## Aim of the exercise
Could you copy the whole listing below exactly as written?

Start of Listed records

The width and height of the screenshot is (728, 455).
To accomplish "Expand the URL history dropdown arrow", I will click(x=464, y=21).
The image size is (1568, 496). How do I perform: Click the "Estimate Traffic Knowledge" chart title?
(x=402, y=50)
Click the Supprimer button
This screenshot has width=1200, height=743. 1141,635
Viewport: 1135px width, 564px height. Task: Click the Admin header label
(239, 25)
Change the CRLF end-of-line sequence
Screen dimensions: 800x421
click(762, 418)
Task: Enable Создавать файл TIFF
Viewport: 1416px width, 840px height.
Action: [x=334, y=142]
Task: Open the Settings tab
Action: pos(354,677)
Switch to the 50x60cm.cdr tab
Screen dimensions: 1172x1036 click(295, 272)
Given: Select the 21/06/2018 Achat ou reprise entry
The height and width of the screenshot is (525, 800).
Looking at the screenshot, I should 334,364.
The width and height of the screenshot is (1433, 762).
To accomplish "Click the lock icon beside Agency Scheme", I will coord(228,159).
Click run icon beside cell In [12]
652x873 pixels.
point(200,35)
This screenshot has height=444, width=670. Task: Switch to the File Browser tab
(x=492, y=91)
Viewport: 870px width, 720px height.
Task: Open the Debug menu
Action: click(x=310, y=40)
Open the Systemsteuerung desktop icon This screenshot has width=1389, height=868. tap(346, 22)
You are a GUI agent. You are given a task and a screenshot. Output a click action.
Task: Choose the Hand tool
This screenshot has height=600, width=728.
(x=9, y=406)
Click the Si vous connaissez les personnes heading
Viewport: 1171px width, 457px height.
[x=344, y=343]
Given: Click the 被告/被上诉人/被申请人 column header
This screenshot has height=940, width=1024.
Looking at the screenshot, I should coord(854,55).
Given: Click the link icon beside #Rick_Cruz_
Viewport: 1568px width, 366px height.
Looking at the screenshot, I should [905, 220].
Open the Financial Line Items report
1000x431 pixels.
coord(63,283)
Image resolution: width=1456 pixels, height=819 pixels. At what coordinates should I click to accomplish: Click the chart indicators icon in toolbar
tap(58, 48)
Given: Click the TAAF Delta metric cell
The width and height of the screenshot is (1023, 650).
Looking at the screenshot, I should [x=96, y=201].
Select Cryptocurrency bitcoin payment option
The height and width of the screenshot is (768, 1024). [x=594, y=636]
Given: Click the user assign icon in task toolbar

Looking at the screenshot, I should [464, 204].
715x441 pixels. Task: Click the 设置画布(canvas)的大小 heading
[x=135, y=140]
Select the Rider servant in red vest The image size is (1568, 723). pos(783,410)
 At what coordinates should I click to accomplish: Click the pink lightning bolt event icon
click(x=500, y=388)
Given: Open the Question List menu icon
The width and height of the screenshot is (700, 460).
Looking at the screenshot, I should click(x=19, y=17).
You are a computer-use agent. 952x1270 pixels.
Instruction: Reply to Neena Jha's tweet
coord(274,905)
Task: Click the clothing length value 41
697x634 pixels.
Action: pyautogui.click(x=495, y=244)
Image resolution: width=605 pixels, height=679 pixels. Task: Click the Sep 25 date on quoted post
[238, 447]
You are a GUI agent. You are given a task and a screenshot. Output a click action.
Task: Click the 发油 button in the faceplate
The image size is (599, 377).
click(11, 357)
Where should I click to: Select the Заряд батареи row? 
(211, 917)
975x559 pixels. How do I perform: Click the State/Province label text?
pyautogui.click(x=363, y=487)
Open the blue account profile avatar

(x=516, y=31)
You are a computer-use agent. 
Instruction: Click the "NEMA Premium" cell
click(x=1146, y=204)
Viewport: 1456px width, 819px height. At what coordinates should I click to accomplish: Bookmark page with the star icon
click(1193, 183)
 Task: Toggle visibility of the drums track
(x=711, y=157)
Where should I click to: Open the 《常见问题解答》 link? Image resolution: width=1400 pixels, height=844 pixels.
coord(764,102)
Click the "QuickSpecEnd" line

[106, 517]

End of Listed records

## Written response
The width and height of the screenshot is (728, 455).
To accomplish "Expand the URL history dropdown arrow", I will click(x=464, y=21).
The image size is (1568, 496). How do I perform: Click the "Estimate Traffic Knowledge" chart title?
(x=402, y=50)
Click the Supprimer button
This screenshot has width=1200, height=743. 1141,635
Viewport: 1135px width, 564px height. Task: Click the Admin header label
(239, 25)
Change the CRLF end-of-line sequence
Screen dimensions: 800x421
click(762, 418)
Task: Enable Создавать файл TIFF
Viewport: 1416px width, 840px height.
Action: [x=334, y=142]
Task: Open the Settings tab
Action: pos(354,677)
Switch to the 50x60cm.cdr tab
Screen dimensions: 1172x1036 click(295, 272)
Given: Select the 21/06/2018 Achat ou reprise entry
The height and width of the screenshot is (525, 800).
Looking at the screenshot, I should 334,364.
The width and height of the screenshot is (1433, 762).
To accomplish "Click the lock icon beside Agency Scheme", I will coord(228,159).
Click run icon beside cell In [12]
652x873 pixels.
point(200,35)
This screenshot has height=444, width=670. Task: Switch to the File Browser tab
(x=492, y=91)
Viewport: 870px width, 720px height.
Task: Open the Debug menu
Action: click(x=310, y=40)
Open the Systemsteuerung desktop icon This screenshot has width=1389, height=868. tap(346, 22)
You are a GUI agent. You are given a task and a screenshot. Output a click action.
Task: Choose the Hand tool
This screenshot has height=600, width=728.
(x=9, y=406)
Click the Si vous connaissez les personnes heading
Viewport: 1171px width, 457px height.
[x=344, y=343]
Given: Click the 被告/被上诉人/被申请人 column header
This screenshot has height=940, width=1024.
Looking at the screenshot, I should coord(854,55).
Given: Click the link icon beside #Rick_Cruz_
Viewport: 1568px width, 366px height.
Looking at the screenshot, I should [905, 220].
Open the Financial Line Items report
1000x431 pixels.
coord(63,283)
Image resolution: width=1456 pixels, height=819 pixels. At what coordinates should I click to accomplish: Click the chart indicators icon in toolbar
tap(58, 48)
Given: Click the TAAF Delta metric cell
The width and height of the screenshot is (1023, 650).
Looking at the screenshot, I should [x=96, y=201].
Select Cryptocurrency bitcoin payment option
The height and width of the screenshot is (768, 1024). [x=594, y=636]
Given: Click the user assign icon in task toolbar

Looking at the screenshot, I should [464, 204].
715x441 pixels. Task: Click the 设置画布(canvas)的大小 heading
[x=135, y=140]
Select the Rider servant in red vest The image size is (1568, 723). pos(783,410)
 At what coordinates should I click to accomplish: Click the pink lightning bolt event icon
click(x=500, y=388)
Given: Open the Question List menu icon
The width and height of the screenshot is (700, 460).
Looking at the screenshot, I should click(x=19, y=17).
You are a computer-use agent. 952x1270 pixels.
Instruction: Reply to Neena Jha's tweet
coord(274,905)
Task: Click the clothing length value 41
697x634 pixels.
Action: pyautogui.click(x=495, y=244)
Image resolution: width=605 pixels, height=679 pixels. Task: Click the Sep 25 date on quoted post
[238, 447]
You are a GUI agent. You are given a task and a screenshot. Output a click action.
Task: Click the 发油 button in the faceplate
The image size is (599, 377).
click(11, 357)
Where should I click to: Select the Заряд батареи row? 
(211, 917)
975x559 pixels. How do I perform: Click the State/Province label text?
pyautogui.click(x=363, y=487)
Open the blue account profile avatar

(x=516, y=31)
You are a computer-use agent. 
Instruction: Click the "NEMA Premium" cell
click(x=1146, y=204)
Viewport: 1456px width, 819px height. At what coordinates should I click to accomplish: Bookmark page with the star icon
click(1193, 183)
 Task: Toggle visibility of the drums track
(x=711, y=157)
Where should I click to: Open the 《常见问题解答》 link? Image resolution: width=1400 pixels, height=844 pixels.
coord(764,102)
Click the "QuickSpecEnd" line

[106, 517]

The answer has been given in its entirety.